* **Exercise instructions**
What you return should be the lines from the one with "You are a computer-use" through the one with "The height and" in the data below, reproduced exactly with both ends, and no pictures at all.

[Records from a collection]
........
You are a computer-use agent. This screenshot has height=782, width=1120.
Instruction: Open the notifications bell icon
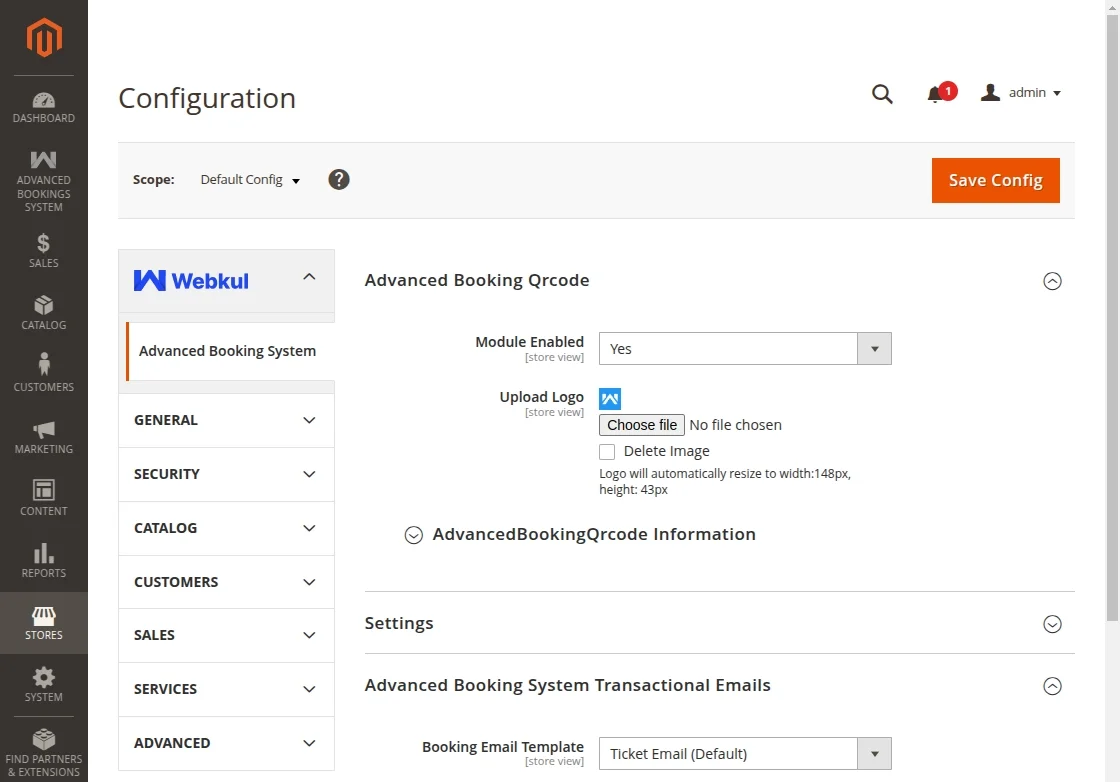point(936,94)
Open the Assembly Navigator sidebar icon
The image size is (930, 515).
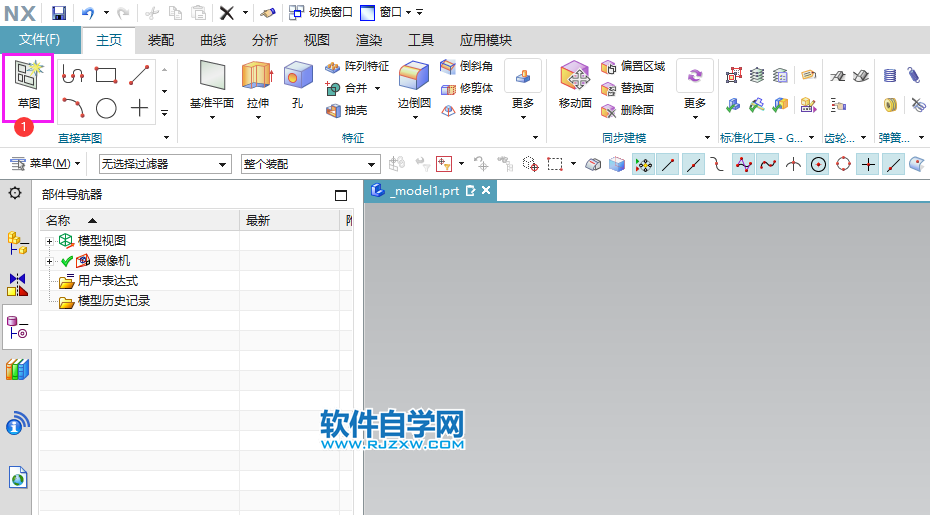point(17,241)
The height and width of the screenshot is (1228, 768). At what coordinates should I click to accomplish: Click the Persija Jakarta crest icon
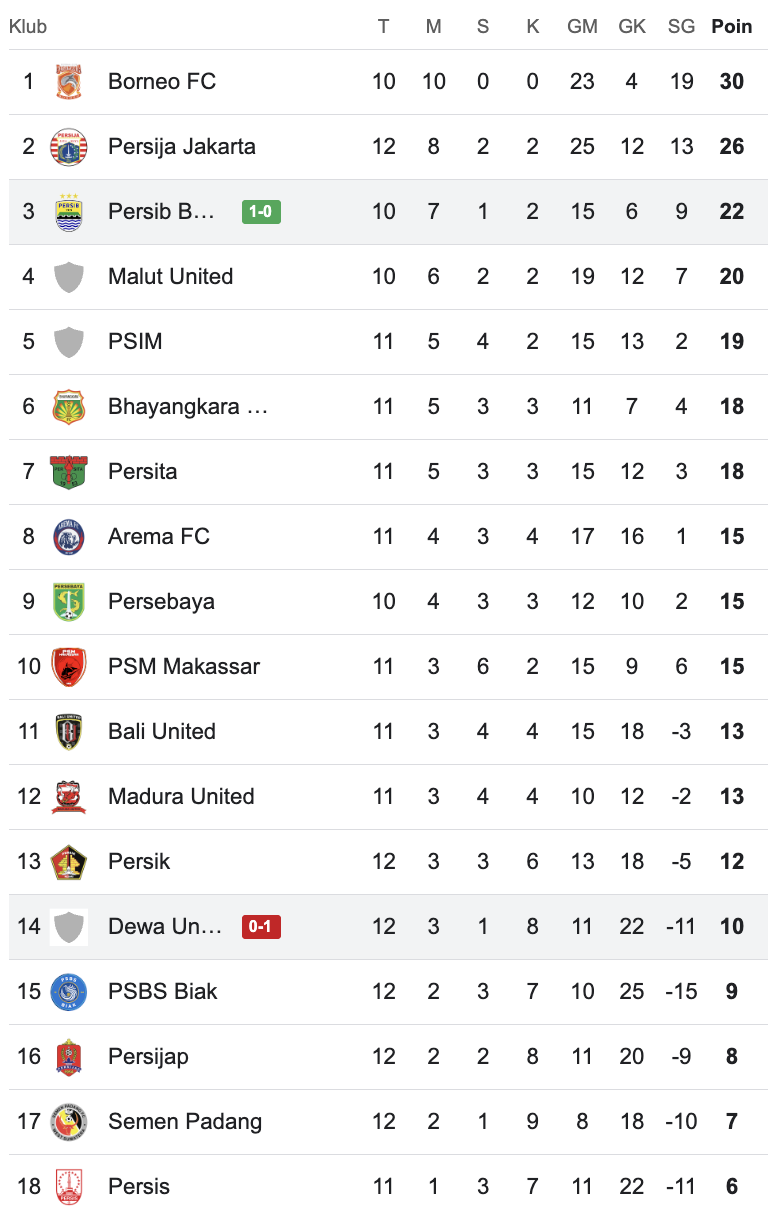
........
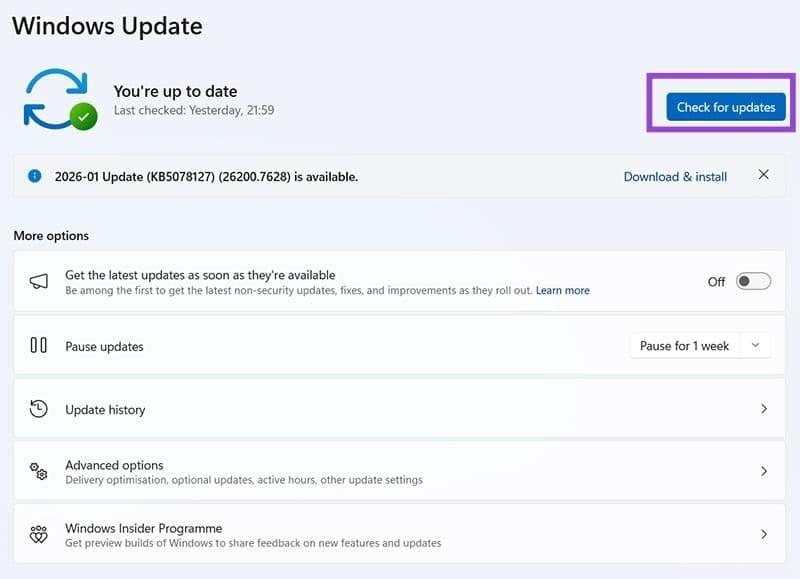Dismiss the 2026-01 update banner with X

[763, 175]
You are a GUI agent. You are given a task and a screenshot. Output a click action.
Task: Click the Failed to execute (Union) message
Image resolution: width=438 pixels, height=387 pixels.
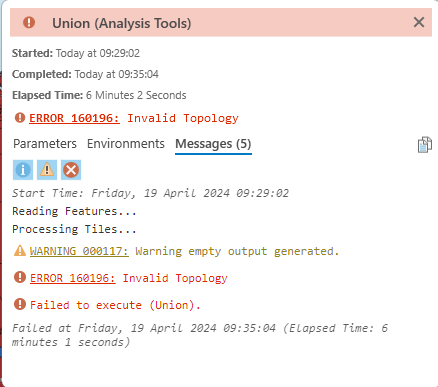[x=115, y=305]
........
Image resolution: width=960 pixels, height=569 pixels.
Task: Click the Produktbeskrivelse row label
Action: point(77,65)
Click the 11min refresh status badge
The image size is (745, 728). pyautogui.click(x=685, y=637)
........
* **Solution for this problem**
You are a computer-use agent. This screenshot has height=782, width=1120.
Instruction: Open the notifications bell icon
point(936,94)
Open the Assembly Navigator sidebar icon
The image size is (930, 515).
point(17,241)
The height and width of the screenshot is (1228, 768). At what coordinates should I click to accomplish: Click the Persija Jakarta crest icon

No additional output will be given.